Stephanie – great camera work and angles. Clear, sharp, good light, well documented. Your work is invaluable to the video, many thanks!! You are mostly silent and in the background but your presence is felt.
Looks to me you are on the north side of your house, depending on the time of day at the end of your video. Why not just tip the panels against that sunny wall, mounted to 2X4s, facing the sun.
Too late now…
PS. Note to self. Disconnect BEFORE driving away.
Where the panels are mounted now, they’re not visible from anywhere a normal person would stand, and they get sun for most of the day. I’m good with it.
We had a (less sexy) solar panel on our last RV carport – disconnecting is part of my routine.
Hi James, I was going to mention how grossly overpriced Zamp panels are, but then I saw that you got them for free. Free is a good price, However, most people will have to pay $500 each for those panels. $500 would buy you a pretty good 300 watt system with an MPPT controller. I do have a quibble with the overpriced Zamp PWM solar charge controller. You are throwing away 20-30% of your solar output by using that controller. You really should upgrade to MPPT controllers or at least one MPPT controller for the house batteries and a cheap $20 PWM controller for the start battery.
As far as the weight goes, I think an additional 6-7 pounds would not have impacted your roof all that much. Personally I would have through bolted the panels with suitable backing plates to spread the load over a much larger area of the corrugated aluminum roof. Alternatively bolt the panels to pieces of aluminum plate and tape those to the roof with a much larger contact area for the tape. That would both decrease the point loads on the roof and give you a much larger overall bond strength.
Hey Todd –
As far as charging our house battery – it’s lithium and huge. Solar helps on our rig, sure. But it isn’t going to make or break things for us when we’re on the road. That’s entirely determined by our alternators. (Solar in storage is a different matter, and I’ll get to that.)
While a MPPT controller might provide a bit more power on the road – it still wouldn’t matter when compared to the size of our battery and alternators. We proved this out in this video. So, instead of filling a swimming pool with an 8 oz coffee cup, I’d be filling it with a 10 oz coffee cup. I mean, yeah, it’ll go 25% faster, but who’s going to wait around for that?

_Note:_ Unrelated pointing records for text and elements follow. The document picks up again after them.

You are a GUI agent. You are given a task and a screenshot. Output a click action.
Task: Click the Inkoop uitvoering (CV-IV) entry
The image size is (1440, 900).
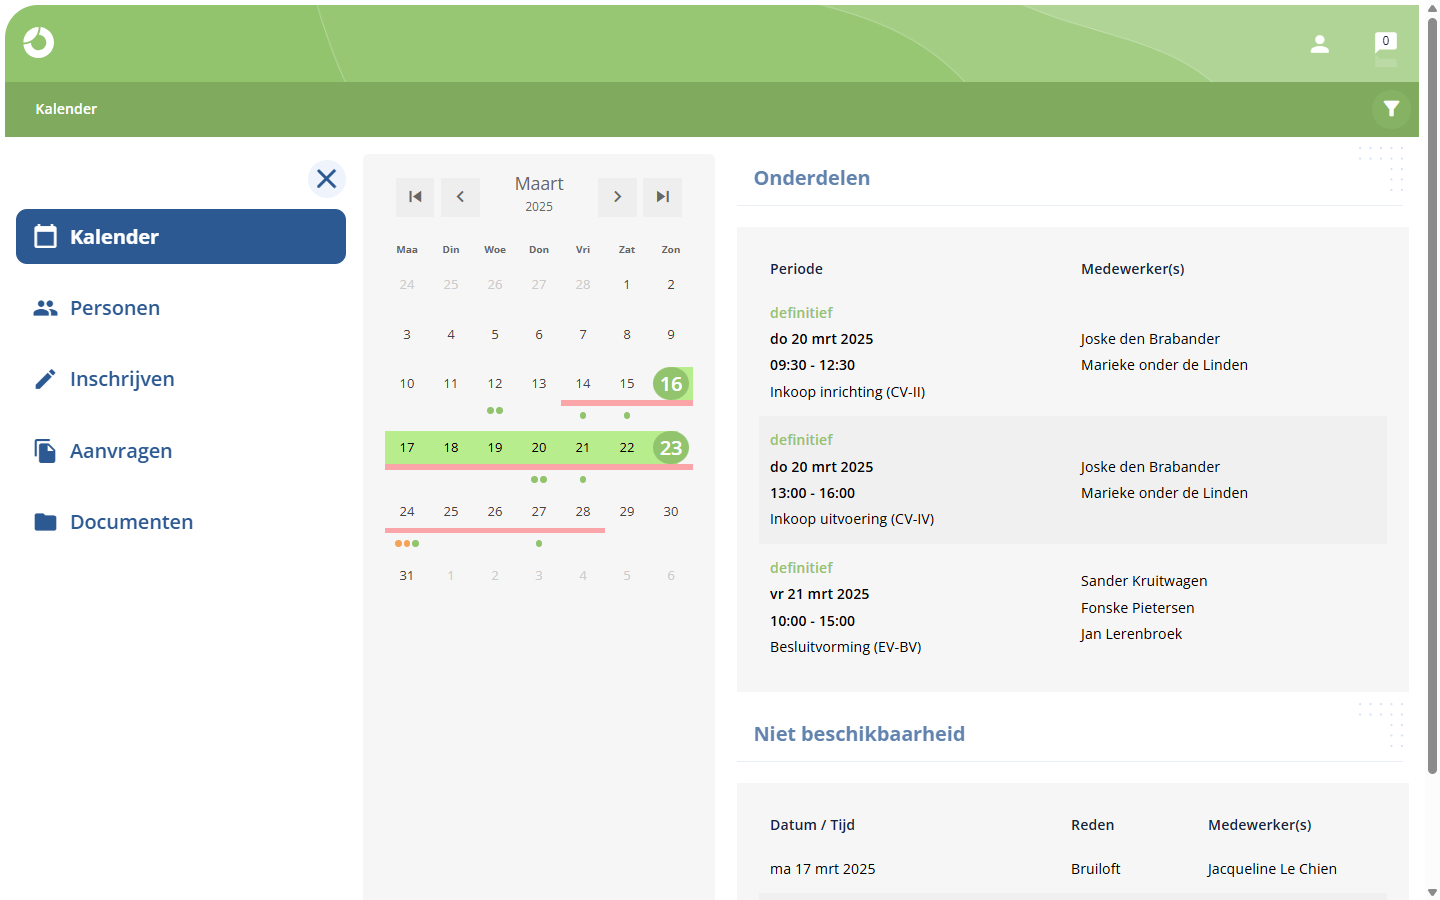pyautogui.click(x=1073, y=480)

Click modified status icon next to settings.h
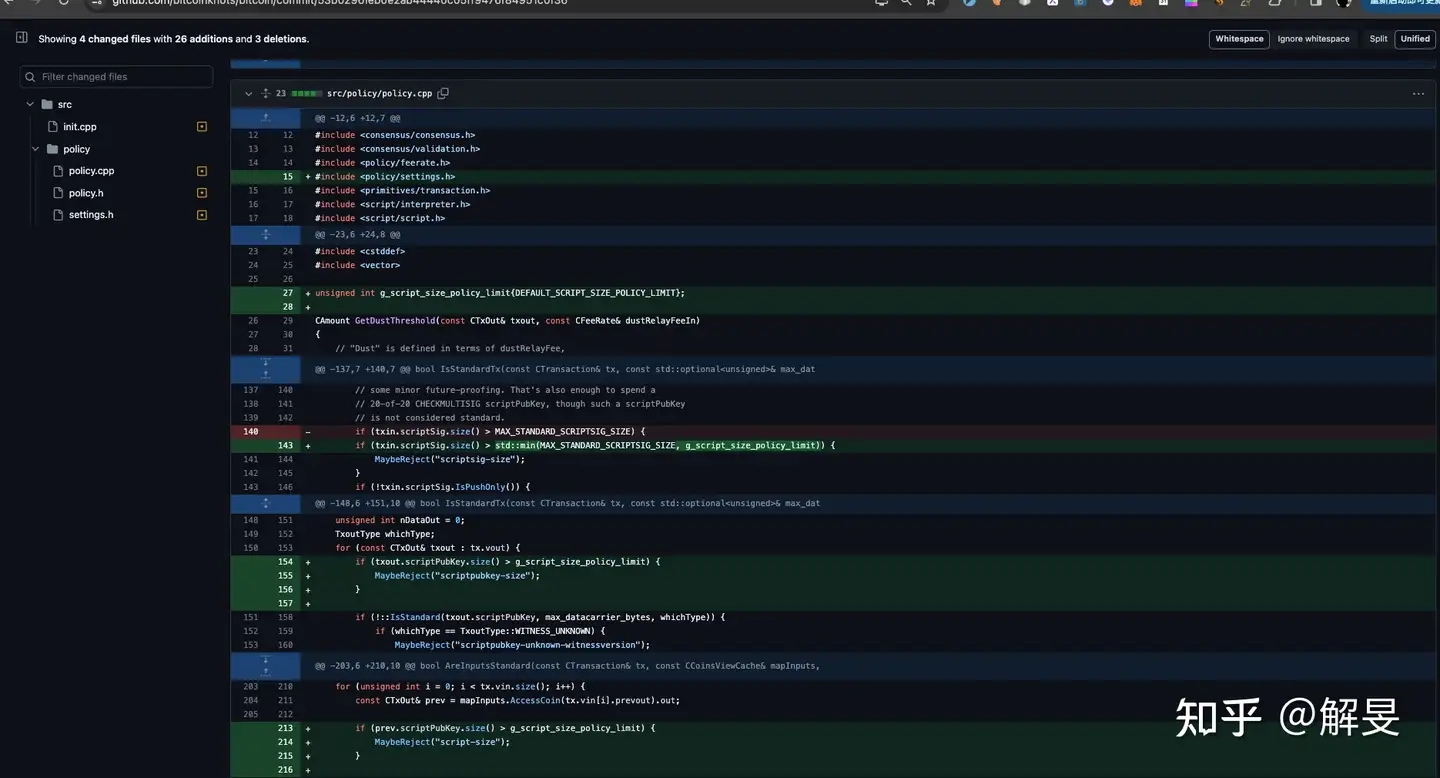202,215
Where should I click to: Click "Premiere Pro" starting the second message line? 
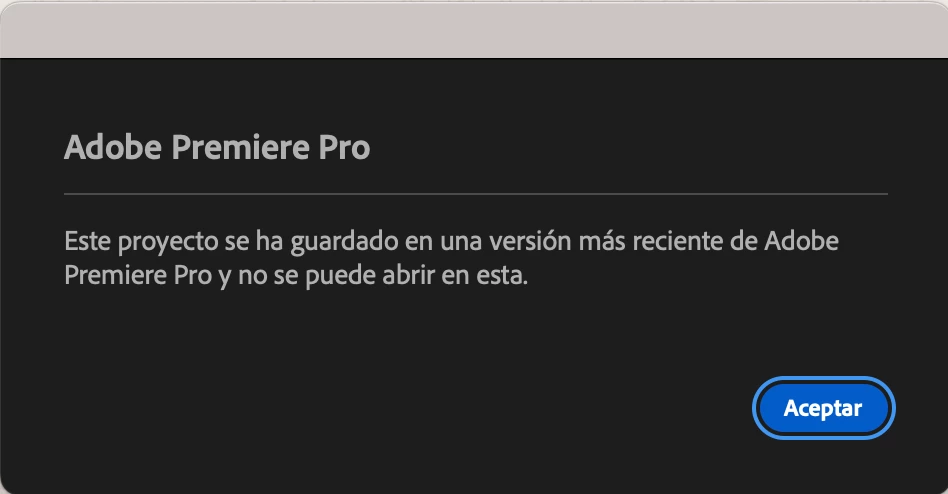coord(138,276)
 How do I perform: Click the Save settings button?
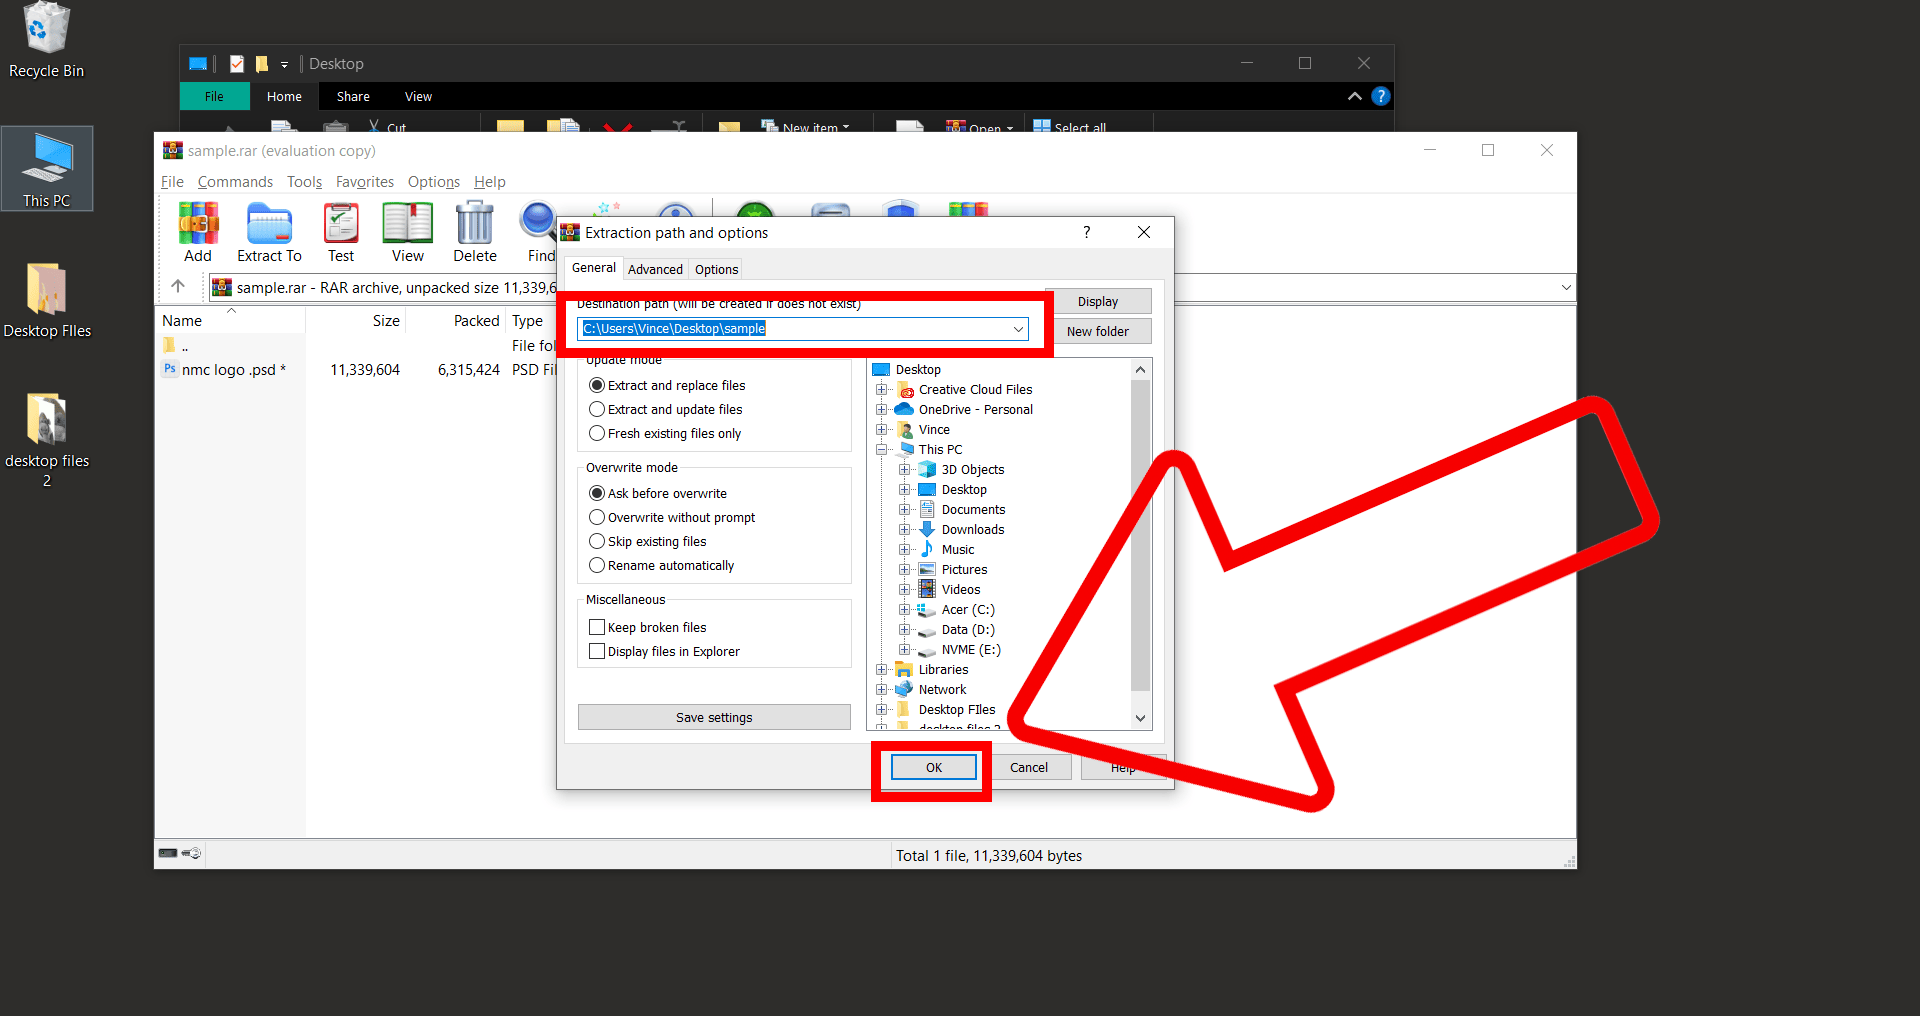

Now, in storage, I’m not using much power at all. The PWM controller provides well more than all the power I need for both the house and chassis batteries. Upgrading to an MPPT controller would provide yet more power that I wouldn’t need or use. It’s like saying “25% more accordions!” Uhhh… no thanks.

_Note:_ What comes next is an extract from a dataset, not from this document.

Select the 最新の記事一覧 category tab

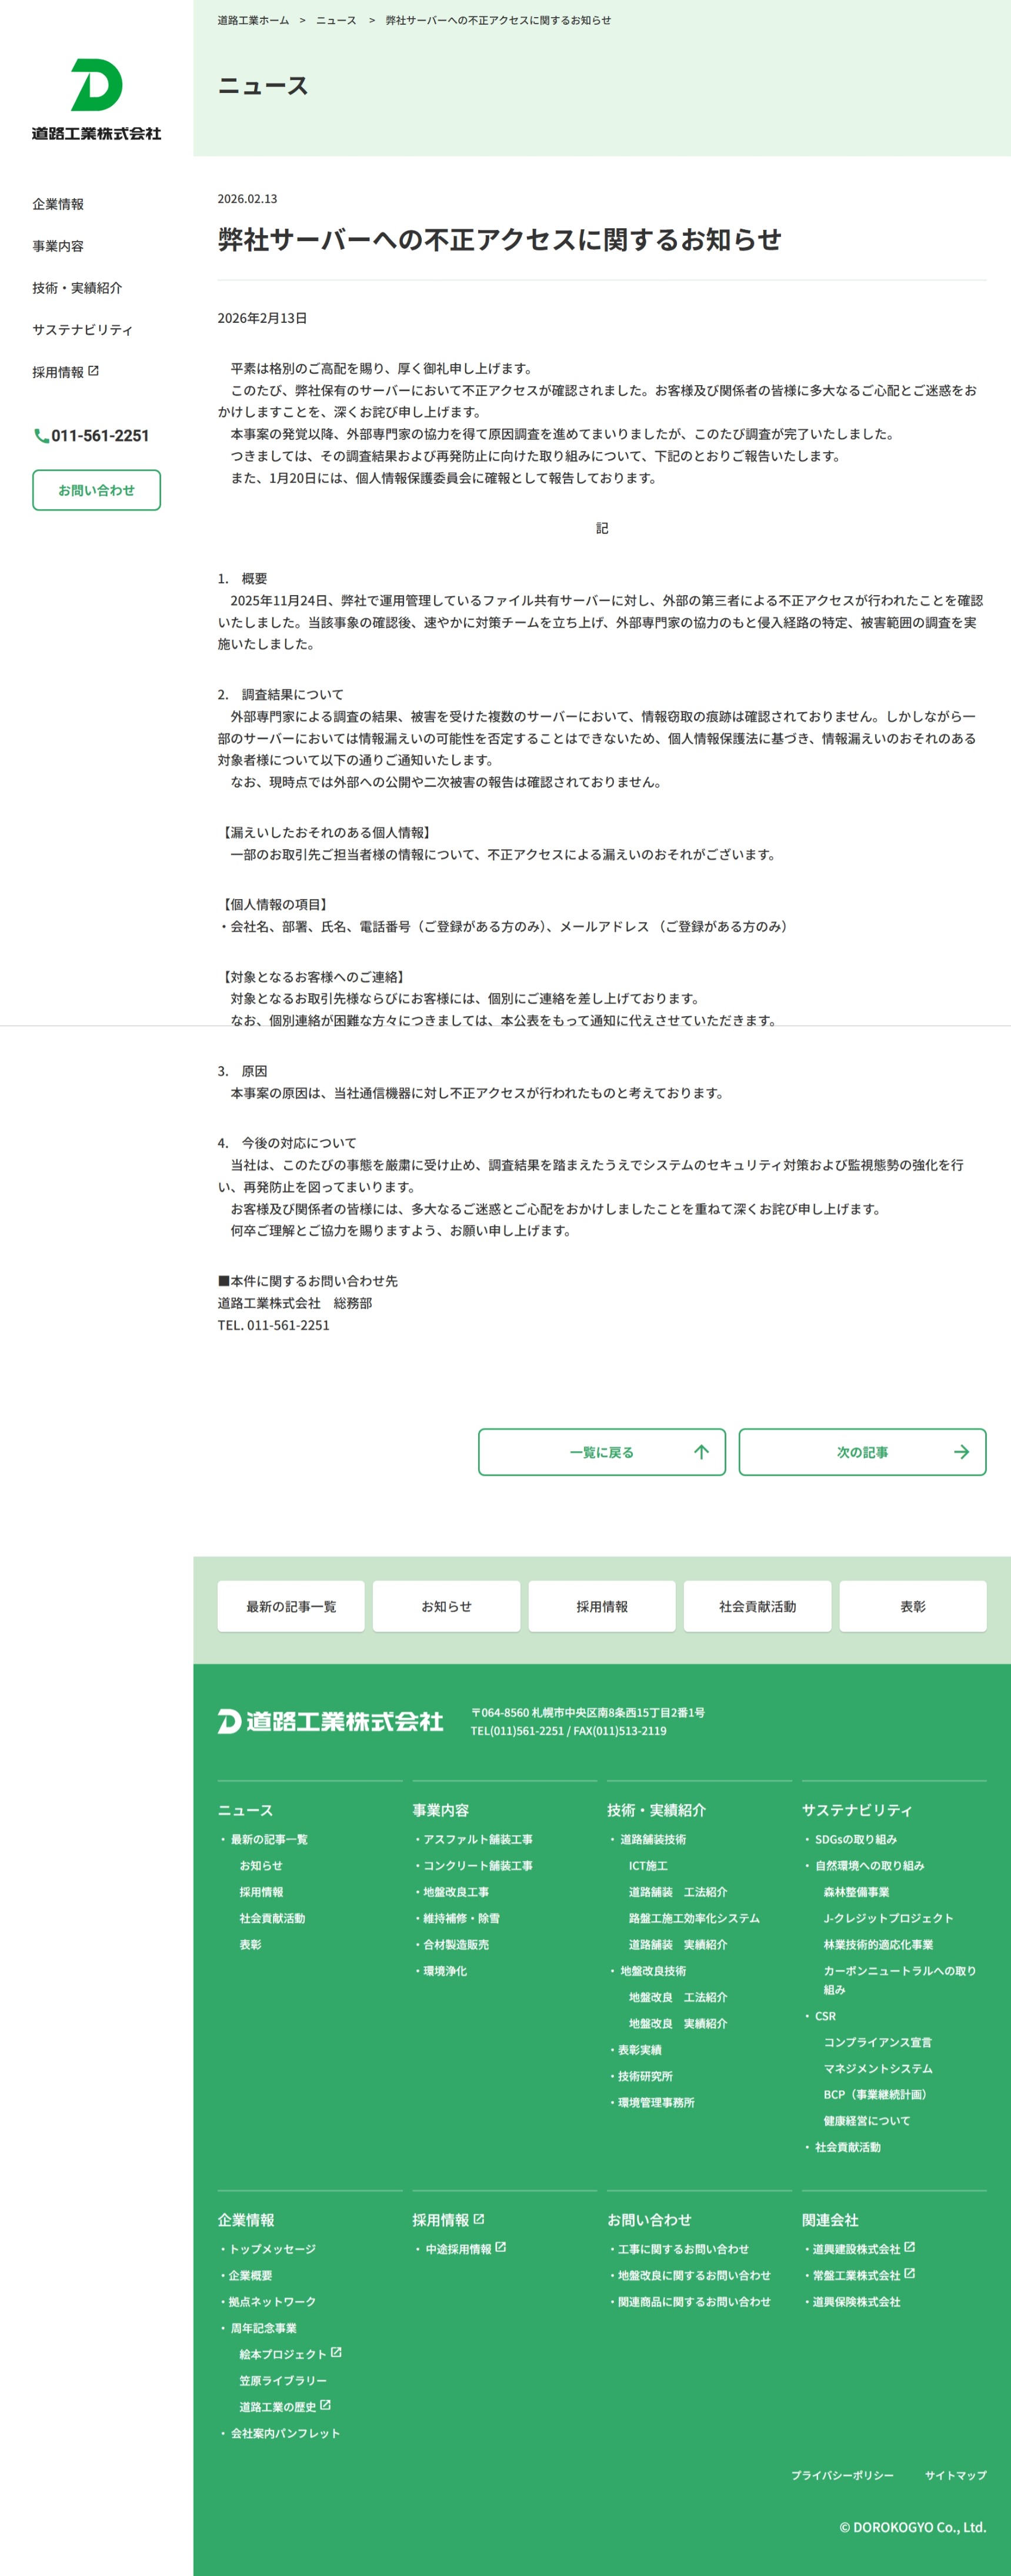coord(291,1606)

As far as the mounting – our RV carport came with a warranty that I don’t want to invalidate.
I contacted the company about mounting the solar panels, and was specifically advised *not* to drill holes through the corrugated portion of the roof. Tape was fine, and was the recommended approach.

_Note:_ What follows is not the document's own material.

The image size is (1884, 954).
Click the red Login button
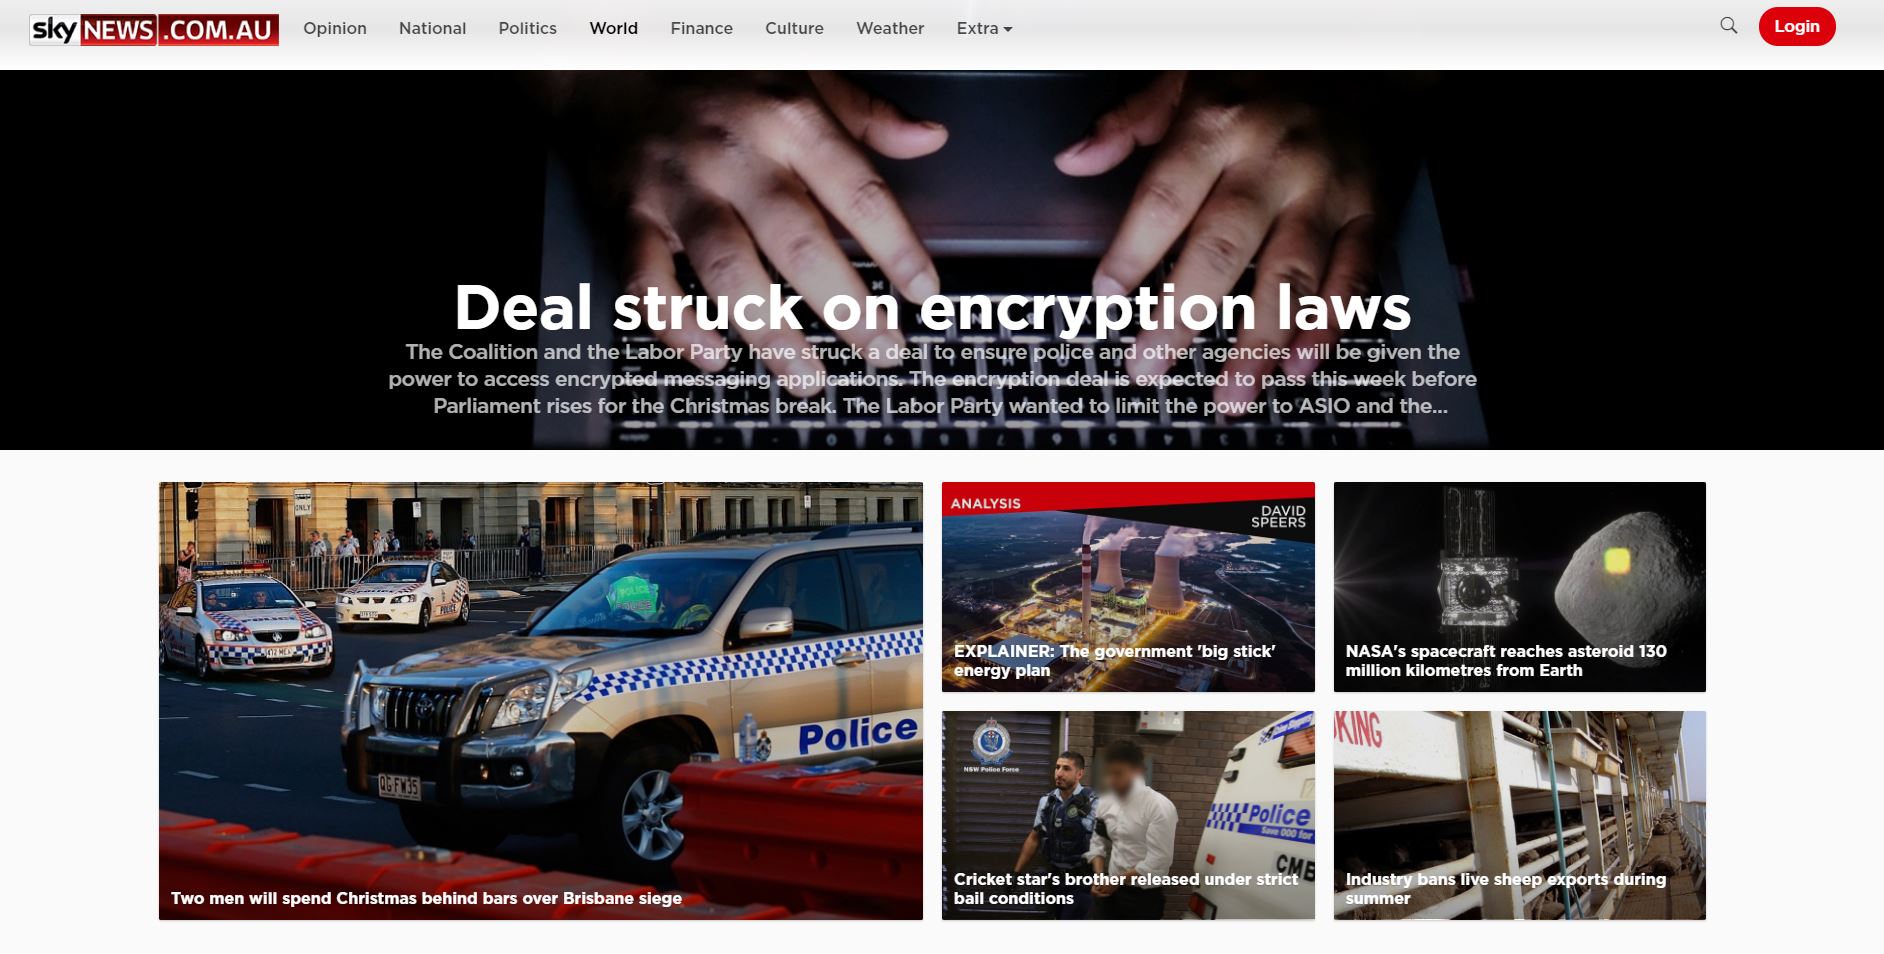[x=1796, y=27]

I suppose I could have tried a larger piece of aluminum for more tape area, as you suggest. But that seems like overkill, and just making more work and expense.
If you could have felt how hard I was torquing on those mounting feet, just held down by the tape… you wouldn’t be worried either.
I wonder if those panels would stay in place on top of a car
With just using the sticky tape?
What do you think?
Love your channel
Hope you and your wife stay safe
I would love to use them like that and plug them into a jackery or another one like it
DON’T quote me on this, I don’t want to be responsible if it fails, but I think the tape would work if you installed with the right kind of VHB tape.
I know they install to some RVs this way, so I think it might be OK.
Hello James, Great idea putting panels on top of the car port to charge Lance’s batteries. It looked like the hardware provided was stainless steel, if so, this another long term plus.
I can’t say for certain what the metal of the brackets was. I know the panel frames are made of aluminum extrusions. They have some aluminum forming abilities at Zamp, so the brackets might be anodized aluminum or something like that.
The bolts very well might be stainless.